While there are currently no limits to prevent you from submitting a job that uses every CPU across one or more queues, you first need to ask yourself how sensible that would be? Consider:

  • how long the job will last? Short running tasks allow others’ jobs to rise in priority above yours (the fair-share policy), so submitting a 10,000 jobs that only last a few minutes each will ‘hog’ the cluster much less than just a few tens or hundreds of jobs that last for hours and hours.

  • how busy is the cluster? If it’s 2am and no-one else is using the cluster, then it’s less likely to be detrimental to anyone else.

  • how much you value your friendship with other cluster users? Seriously. This is a shared resource, and while it’s here to be used, it’s not here to be abused.

Which queue/partition should I use?

It depends.

Based purely on historical observation and anecdotal evidence, a significant number of jobs seem to complete OK within 24 hours (so the default medium queue is probably fine), but obviously the bigger your job or data sets that you want to process, the more likely it is to overrun and therefore be safer on the long queue. However, if the long queue is busy, you may then have to wait longer for your job to start. Note though, that each task of an array job has its own time allocation, so you could still successfully run a week-long job on the medium queue if each of its subtasks completes in less than 24 hours.

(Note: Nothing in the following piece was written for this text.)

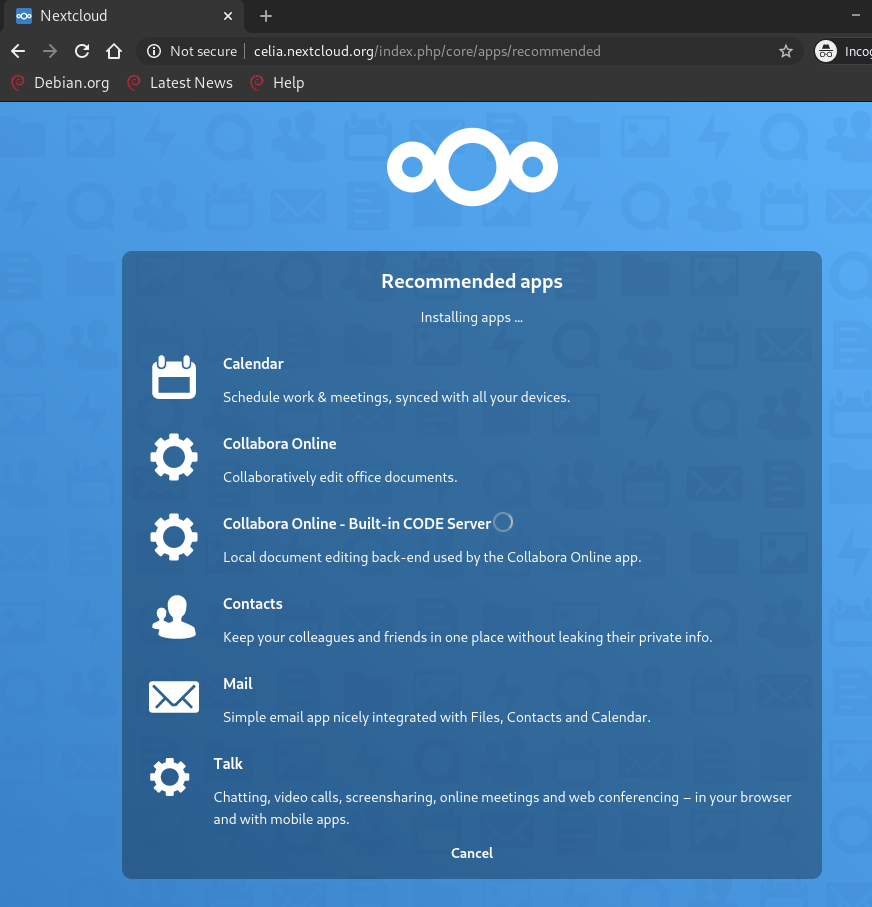Open the Latest News bookmark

If it’s an interactive job, then you’re probably better off running it on the short queue.

Where should I write data to?

It depends.

During a job, you should almost always be writing output data to one of the scratch locations, however there’s a choice of storage locations each with their own pros and cons:

Shared network BeeGFS scratch space ($SCRATCH or /mnt/shared/scratch/$USER) is accessible from any node and may be where your data is already residing. It’s a parallel storage array and reasonably fast when dealing with very large sequential reads or writes - so great for stream reading from multiple large .bam files for instance - but not so good if your job has to read or write hundreds or millions of very tiny files. As part of the main storage array it also has plenty of free space.

Node-specific scratch space ($TMPDIR) is local to each node and uses an array of SSDs for performance so it can be much faster than BeeGFS for certain use cases, but each node’s capacity is limited (see System Overview for details) and you need to copy your data there first.

Note

$TMPDIR is automatically created - and destroyed! - as part of a job submission, so it’s up to you to copy any input data here as the first step of an sbatch submission, and to copy data out again at the end.

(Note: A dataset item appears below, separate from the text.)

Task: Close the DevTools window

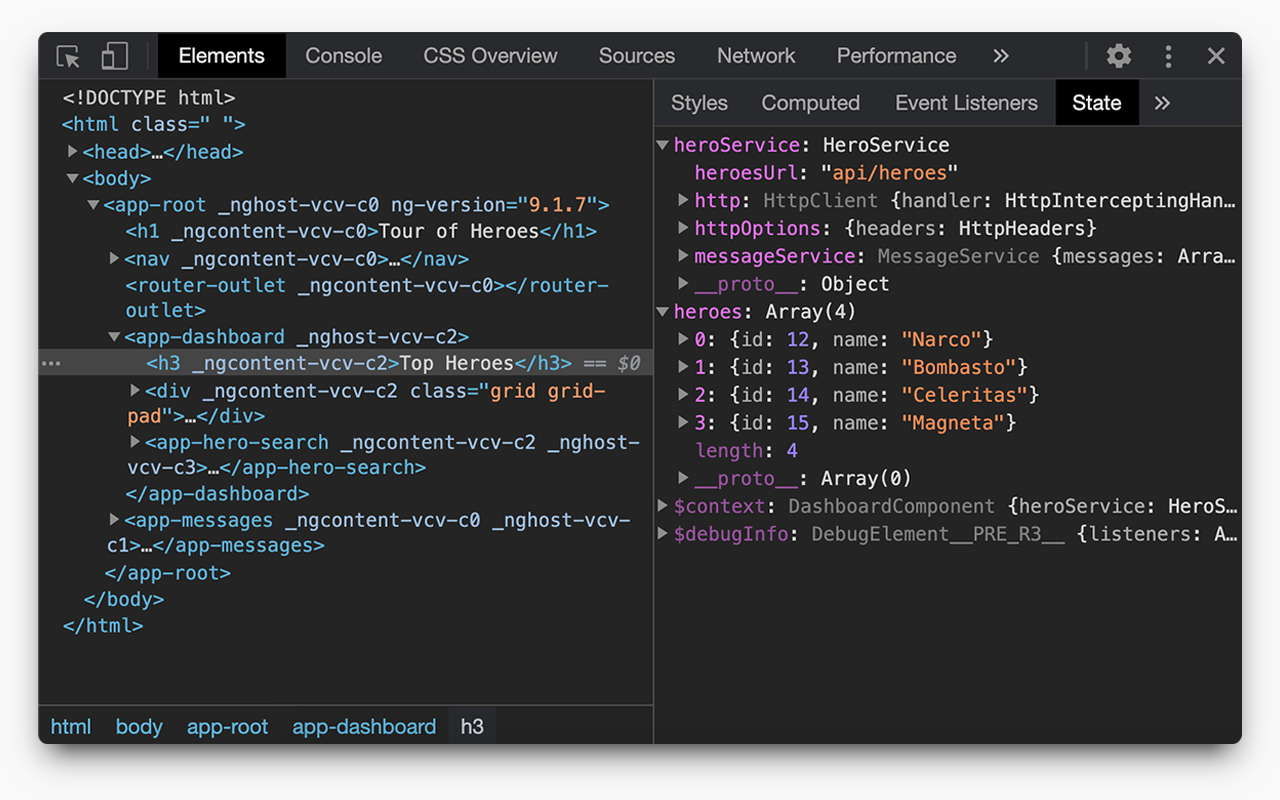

How much CPU/memory should I allocate to a job?

It depends.

Although gruffalo can automatically manage and prioritise jobs well - most of the time - you still need to ensure sensible job-allocation requests are made.

Try to avoid submitting jobs that lock out too much of the cluster at once, either by using too many CPUs simultaneously for an excessive amount of time, or by requesting resources far beyond those actually used (eg asking for 16 CPUs for a process that only uses one for the majority of its runtime, or 100 GB of memory for a job that only uses a fraction of that). Over-allocation of resources negatively affects both other users and additional jobs of your own.

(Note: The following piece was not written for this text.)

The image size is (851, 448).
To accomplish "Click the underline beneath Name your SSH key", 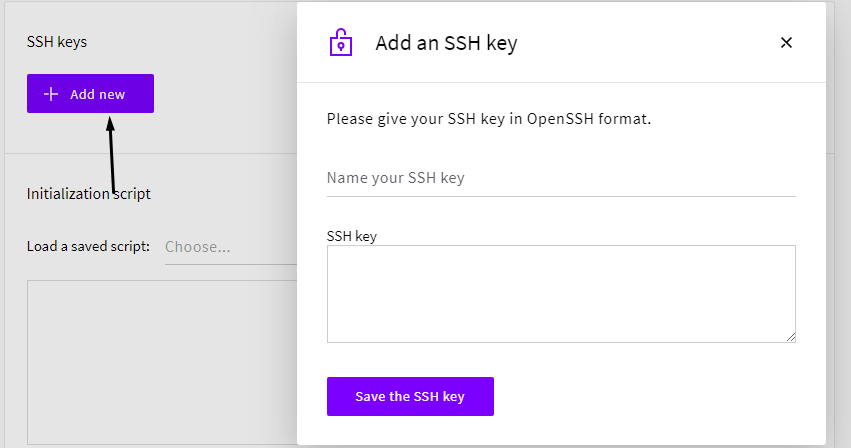I will coord(561,196).
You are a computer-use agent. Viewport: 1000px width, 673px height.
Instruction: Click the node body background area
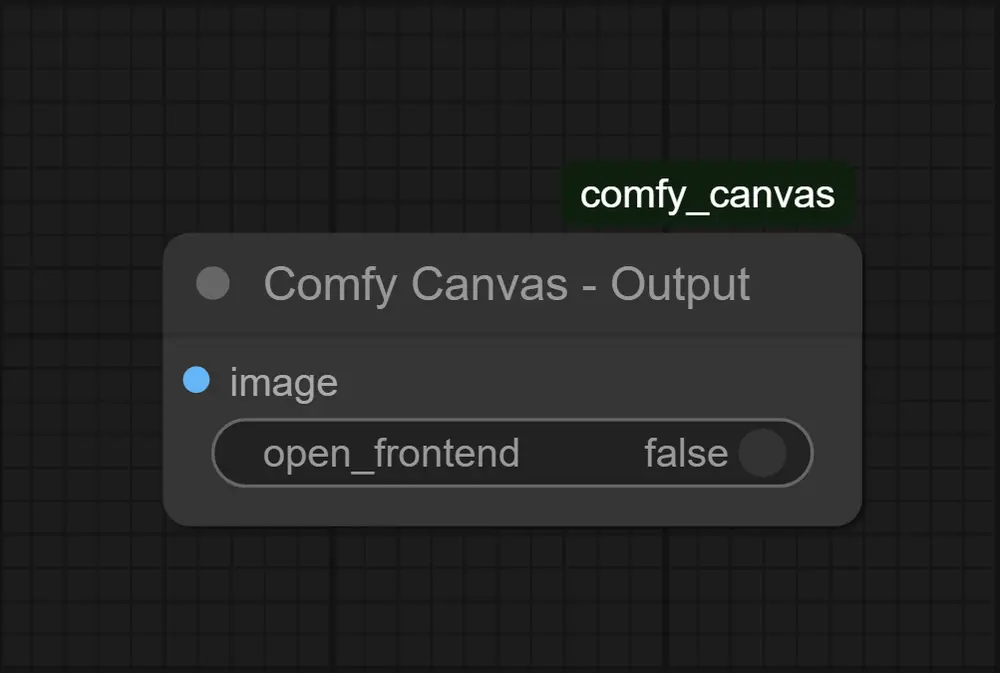tap(500, 505)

However, if you under-allocate on memory, the cluster will kill jobs that try to go beyond their requested allocation. It may therefore be tempting to just over-allocate everything for every job, asking for all the CPUs or all the memory, but this is easily spotted and we’ll take action if we notice your jobs continually requesting resources significantly beyond what they’re using. Jobs requesting more resources also tend to take longer to run as they must wait until all those resources become available if the cluster is busy. It may just take a little trial and error until you get confortable with how much to request for a given job or data set.

Finally, you should also take Green Computing into account. A single node running 32 tasks uses far less energy than 32 nodes running 1 task each. If you over-allocate resources, then more nodes need to be online to meet your requirements, which wastes power if they’re not being used effectively.